Data provided |
§

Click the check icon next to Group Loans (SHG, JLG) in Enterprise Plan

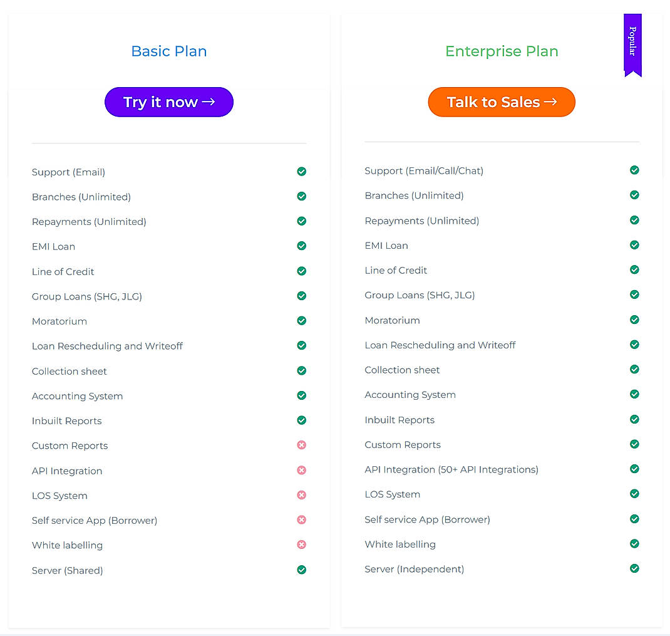coord(634,295)
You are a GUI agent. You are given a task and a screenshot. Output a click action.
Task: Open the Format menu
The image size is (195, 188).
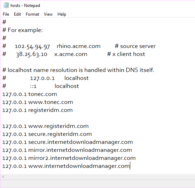(x=32, y=14)
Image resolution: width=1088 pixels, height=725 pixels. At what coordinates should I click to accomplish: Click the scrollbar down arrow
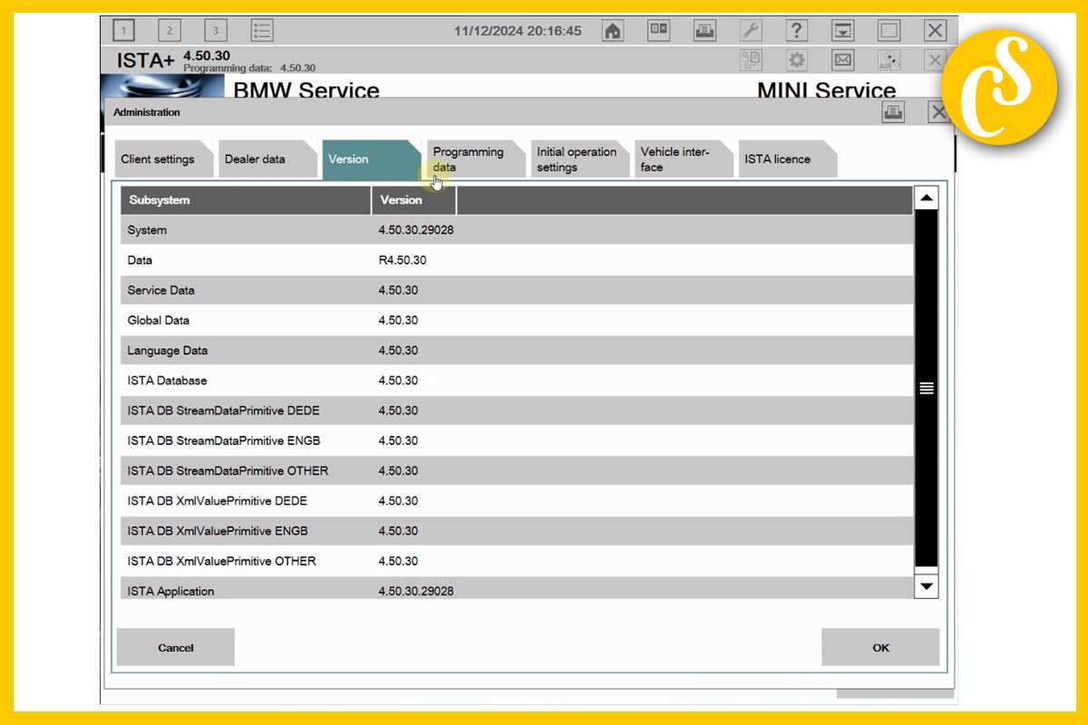coord(926,586)
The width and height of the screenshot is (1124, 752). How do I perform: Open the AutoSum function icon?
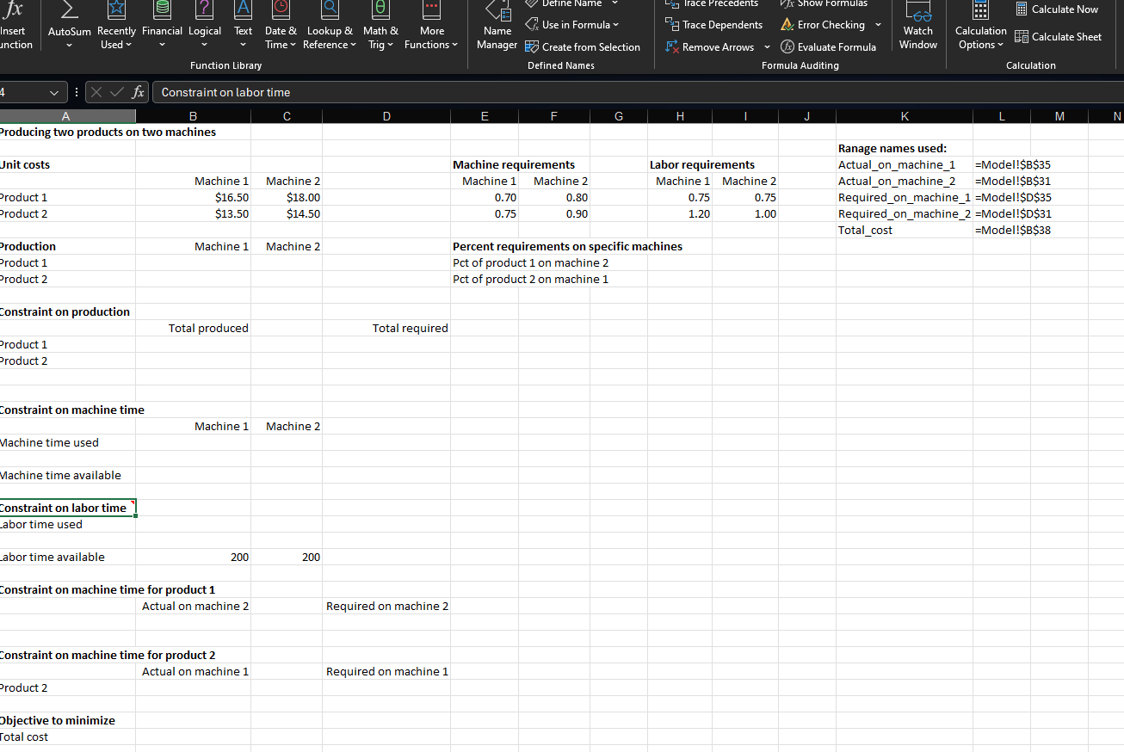69,10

§

What is needed |
Write out exactly, and nothing more than, the lines of the entries above from the line containing "The width and" through the final line; omit any pictures.

Task result |
The width and height of the screenshot is (1124, 752). How do I perform: Open the AutoSum function icon?
69,10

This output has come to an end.